====== Extracted material
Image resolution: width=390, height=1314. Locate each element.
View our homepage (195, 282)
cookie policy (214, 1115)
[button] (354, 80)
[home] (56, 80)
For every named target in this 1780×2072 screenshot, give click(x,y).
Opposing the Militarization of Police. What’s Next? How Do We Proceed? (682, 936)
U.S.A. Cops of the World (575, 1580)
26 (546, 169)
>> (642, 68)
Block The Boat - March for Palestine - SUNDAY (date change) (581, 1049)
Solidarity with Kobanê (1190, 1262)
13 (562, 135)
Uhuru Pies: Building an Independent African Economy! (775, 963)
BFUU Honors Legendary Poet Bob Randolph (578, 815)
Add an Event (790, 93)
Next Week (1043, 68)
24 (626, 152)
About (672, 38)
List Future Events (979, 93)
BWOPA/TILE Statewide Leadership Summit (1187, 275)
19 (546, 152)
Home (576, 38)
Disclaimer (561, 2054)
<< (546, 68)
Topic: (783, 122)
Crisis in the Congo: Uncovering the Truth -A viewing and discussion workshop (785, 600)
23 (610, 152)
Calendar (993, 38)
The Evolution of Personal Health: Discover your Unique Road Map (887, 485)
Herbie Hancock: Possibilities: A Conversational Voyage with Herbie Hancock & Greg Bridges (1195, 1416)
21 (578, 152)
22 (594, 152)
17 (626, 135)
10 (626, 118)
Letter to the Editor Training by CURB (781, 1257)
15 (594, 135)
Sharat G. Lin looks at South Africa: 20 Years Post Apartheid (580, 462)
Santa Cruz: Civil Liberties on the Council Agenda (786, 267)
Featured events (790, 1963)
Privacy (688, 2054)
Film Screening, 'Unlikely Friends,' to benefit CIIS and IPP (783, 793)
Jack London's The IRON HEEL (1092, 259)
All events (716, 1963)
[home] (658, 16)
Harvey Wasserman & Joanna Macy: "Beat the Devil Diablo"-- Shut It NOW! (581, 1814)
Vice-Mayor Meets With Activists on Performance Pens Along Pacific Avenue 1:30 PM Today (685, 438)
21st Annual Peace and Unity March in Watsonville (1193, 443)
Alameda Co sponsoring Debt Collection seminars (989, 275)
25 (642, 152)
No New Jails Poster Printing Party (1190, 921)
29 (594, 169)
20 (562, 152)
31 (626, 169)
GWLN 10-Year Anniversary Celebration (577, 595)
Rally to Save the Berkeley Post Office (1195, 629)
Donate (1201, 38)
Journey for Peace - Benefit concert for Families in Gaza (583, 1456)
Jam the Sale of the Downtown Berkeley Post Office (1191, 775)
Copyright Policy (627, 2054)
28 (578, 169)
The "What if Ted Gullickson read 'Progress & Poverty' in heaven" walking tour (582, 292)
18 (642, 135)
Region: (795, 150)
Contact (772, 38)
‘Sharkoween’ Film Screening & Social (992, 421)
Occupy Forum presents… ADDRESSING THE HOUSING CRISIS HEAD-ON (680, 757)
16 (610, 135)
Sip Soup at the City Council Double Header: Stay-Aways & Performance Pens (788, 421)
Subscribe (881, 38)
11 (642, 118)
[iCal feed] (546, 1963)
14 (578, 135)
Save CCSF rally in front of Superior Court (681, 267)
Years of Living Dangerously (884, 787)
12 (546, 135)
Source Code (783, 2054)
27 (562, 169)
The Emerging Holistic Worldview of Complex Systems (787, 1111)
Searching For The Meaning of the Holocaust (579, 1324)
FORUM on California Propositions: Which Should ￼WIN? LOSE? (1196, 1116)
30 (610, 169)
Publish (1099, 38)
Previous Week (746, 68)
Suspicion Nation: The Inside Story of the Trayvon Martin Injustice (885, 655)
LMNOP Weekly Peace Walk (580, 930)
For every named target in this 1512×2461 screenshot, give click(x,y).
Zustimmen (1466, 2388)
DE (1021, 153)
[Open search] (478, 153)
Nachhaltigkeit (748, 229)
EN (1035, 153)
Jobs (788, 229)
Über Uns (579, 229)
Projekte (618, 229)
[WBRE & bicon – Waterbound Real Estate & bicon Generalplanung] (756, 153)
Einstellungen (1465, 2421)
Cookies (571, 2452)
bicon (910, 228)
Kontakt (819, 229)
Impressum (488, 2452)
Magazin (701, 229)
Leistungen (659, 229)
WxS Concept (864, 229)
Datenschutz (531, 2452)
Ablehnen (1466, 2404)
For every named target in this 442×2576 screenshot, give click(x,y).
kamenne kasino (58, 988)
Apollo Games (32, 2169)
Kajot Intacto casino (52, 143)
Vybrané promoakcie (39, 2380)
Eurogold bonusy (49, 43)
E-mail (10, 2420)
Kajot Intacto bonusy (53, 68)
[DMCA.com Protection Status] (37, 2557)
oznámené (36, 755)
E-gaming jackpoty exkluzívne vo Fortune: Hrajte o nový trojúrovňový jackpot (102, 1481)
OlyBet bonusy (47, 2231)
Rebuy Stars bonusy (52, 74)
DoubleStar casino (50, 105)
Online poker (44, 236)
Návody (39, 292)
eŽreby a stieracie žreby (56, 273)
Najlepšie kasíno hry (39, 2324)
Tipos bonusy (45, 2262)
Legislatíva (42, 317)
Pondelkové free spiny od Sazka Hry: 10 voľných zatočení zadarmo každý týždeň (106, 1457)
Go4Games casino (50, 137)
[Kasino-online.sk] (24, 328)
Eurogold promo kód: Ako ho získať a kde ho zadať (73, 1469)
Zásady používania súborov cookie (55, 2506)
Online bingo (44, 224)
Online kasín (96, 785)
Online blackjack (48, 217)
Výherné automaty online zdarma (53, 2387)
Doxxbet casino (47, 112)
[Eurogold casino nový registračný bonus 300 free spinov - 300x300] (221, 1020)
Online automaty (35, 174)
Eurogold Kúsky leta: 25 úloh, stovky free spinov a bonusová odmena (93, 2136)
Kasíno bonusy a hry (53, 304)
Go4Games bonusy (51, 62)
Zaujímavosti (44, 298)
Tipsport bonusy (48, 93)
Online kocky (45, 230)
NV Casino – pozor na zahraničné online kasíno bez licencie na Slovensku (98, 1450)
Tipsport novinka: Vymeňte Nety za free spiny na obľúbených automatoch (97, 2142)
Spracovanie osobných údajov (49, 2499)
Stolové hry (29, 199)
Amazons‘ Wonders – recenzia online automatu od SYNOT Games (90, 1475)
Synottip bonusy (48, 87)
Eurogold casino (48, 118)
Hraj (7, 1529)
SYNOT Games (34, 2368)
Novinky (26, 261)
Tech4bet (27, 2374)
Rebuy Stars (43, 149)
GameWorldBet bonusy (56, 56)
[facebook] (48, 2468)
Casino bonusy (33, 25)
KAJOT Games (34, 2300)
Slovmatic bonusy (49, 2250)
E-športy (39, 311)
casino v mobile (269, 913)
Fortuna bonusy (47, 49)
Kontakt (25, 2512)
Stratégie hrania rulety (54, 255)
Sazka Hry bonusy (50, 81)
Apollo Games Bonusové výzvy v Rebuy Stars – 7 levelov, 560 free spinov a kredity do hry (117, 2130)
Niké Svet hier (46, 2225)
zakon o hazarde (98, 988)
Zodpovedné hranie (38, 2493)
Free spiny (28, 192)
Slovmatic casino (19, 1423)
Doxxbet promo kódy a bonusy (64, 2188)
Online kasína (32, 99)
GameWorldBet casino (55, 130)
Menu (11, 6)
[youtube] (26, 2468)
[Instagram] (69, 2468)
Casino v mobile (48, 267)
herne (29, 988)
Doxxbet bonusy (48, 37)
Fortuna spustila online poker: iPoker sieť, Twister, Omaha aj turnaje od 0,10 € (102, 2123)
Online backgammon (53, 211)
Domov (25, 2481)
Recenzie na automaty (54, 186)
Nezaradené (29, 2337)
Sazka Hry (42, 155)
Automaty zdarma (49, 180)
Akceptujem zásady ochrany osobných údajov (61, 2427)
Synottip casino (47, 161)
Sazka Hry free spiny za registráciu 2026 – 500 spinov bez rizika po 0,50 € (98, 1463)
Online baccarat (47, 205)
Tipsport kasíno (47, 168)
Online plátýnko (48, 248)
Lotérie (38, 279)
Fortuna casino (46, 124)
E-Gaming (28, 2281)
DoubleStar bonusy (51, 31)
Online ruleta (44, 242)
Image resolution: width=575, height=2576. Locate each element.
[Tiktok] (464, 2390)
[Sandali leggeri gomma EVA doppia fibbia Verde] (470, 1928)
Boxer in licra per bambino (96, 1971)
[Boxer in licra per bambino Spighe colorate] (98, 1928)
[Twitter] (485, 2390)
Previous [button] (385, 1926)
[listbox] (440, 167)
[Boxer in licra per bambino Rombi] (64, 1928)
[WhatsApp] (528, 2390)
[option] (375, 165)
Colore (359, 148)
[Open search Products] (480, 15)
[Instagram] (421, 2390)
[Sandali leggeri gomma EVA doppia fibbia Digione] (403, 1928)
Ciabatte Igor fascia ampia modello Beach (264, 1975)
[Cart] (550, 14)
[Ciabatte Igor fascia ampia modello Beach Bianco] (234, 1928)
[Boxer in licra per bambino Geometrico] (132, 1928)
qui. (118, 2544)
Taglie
============
▶ **Work order**:
Would you copy out exactly the lines above that start at the one containing "Add an Event (790, 93)" and end at the one containing "15 (594, 135)", inclusive?

▶ **Solution to the problem**:
Add an Event (790, 93)
Next Week (1043, 68)
24 (626, 152)
About (672, 38)
List Future Events (979, 93)
BWOPA/TILE Statewide Leadership Summit (1187, 275)
19 (546, 152)
Home (576, 38)
Disclaimer (561, 2054)
<< (546, 68)
Topic: (783, 122)
Crisis in the Congo: Uncovering the Truth -A viewing and discussion workshop (785, 600)
23 (610, 152)
Calendar (993, 38)
The Evolution of Personal Health: Discover your Unique Road Map (887, 485)
Herbie Hancock: Possibilities: A Conversational Voyage with Herbie Hancock & Greg Bridges (1195, 1416)
21 (578, 152)
22 (594, 152)
17 (626, 135)
10 (626, 118)
Letter to the Editor Training by CURB (781, 1257)
15 (594, 135)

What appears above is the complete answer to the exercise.